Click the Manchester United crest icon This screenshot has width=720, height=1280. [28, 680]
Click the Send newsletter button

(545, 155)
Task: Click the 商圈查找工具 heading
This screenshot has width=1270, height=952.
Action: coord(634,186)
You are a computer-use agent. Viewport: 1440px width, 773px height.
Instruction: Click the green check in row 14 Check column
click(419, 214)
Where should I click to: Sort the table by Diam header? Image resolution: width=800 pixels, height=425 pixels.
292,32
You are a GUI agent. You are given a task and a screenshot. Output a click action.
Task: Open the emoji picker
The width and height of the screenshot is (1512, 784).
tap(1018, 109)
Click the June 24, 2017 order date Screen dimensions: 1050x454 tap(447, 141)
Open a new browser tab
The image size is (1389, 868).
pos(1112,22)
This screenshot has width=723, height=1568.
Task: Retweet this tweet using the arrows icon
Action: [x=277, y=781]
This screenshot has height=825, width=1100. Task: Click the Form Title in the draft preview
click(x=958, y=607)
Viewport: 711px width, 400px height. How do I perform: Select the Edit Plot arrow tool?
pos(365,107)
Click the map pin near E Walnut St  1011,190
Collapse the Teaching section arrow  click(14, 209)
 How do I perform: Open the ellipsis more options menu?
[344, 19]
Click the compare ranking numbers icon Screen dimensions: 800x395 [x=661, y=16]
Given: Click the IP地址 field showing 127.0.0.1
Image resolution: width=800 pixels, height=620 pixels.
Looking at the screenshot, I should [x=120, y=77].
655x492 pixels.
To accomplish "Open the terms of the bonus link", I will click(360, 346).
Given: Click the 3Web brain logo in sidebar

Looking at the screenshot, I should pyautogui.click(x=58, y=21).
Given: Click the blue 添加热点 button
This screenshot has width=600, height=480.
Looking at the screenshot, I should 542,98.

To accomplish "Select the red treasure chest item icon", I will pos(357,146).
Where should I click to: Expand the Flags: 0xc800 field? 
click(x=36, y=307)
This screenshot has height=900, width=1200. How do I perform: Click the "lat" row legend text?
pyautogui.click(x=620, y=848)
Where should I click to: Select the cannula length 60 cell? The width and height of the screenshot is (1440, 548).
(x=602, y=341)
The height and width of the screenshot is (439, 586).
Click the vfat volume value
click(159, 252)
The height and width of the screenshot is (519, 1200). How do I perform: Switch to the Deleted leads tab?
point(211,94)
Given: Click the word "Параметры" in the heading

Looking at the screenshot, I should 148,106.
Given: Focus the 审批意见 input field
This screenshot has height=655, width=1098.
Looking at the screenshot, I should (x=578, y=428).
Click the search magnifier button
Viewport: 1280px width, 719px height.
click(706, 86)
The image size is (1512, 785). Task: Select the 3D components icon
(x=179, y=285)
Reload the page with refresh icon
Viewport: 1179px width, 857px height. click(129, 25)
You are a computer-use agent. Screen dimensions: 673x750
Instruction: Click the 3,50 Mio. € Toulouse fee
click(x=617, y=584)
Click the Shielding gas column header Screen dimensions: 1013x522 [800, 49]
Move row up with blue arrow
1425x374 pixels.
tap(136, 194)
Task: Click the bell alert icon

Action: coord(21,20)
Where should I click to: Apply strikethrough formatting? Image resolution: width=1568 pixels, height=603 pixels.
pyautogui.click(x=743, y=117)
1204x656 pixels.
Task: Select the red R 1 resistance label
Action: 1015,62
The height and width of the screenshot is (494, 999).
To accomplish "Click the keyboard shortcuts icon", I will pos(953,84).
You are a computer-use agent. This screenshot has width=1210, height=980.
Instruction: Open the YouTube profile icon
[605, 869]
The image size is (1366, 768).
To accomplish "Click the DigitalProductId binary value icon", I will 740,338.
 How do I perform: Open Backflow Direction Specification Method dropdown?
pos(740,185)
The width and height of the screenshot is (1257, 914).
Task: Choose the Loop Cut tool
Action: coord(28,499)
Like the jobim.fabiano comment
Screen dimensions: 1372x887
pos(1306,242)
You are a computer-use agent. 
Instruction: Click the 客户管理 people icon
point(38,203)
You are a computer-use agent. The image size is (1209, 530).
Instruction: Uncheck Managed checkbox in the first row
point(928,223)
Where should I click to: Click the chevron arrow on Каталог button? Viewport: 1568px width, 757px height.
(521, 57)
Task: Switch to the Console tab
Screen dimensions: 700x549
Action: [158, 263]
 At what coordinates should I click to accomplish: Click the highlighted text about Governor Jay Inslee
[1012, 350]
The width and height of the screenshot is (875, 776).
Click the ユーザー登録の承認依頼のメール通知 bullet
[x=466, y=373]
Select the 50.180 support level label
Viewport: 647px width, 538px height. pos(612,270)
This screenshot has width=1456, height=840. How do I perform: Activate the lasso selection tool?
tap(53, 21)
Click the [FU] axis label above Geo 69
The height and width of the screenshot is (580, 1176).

REQUIREMENTS —
List each line of the material above that contains the string "header".

RESULT OF THE TASK —
Where should I click to: Sort the table by Diam header? Image resolution: width=800 pixels, height=425 pixels.
Click the Shielding gas column header Screen dimensions: 1013x522 [800, 49]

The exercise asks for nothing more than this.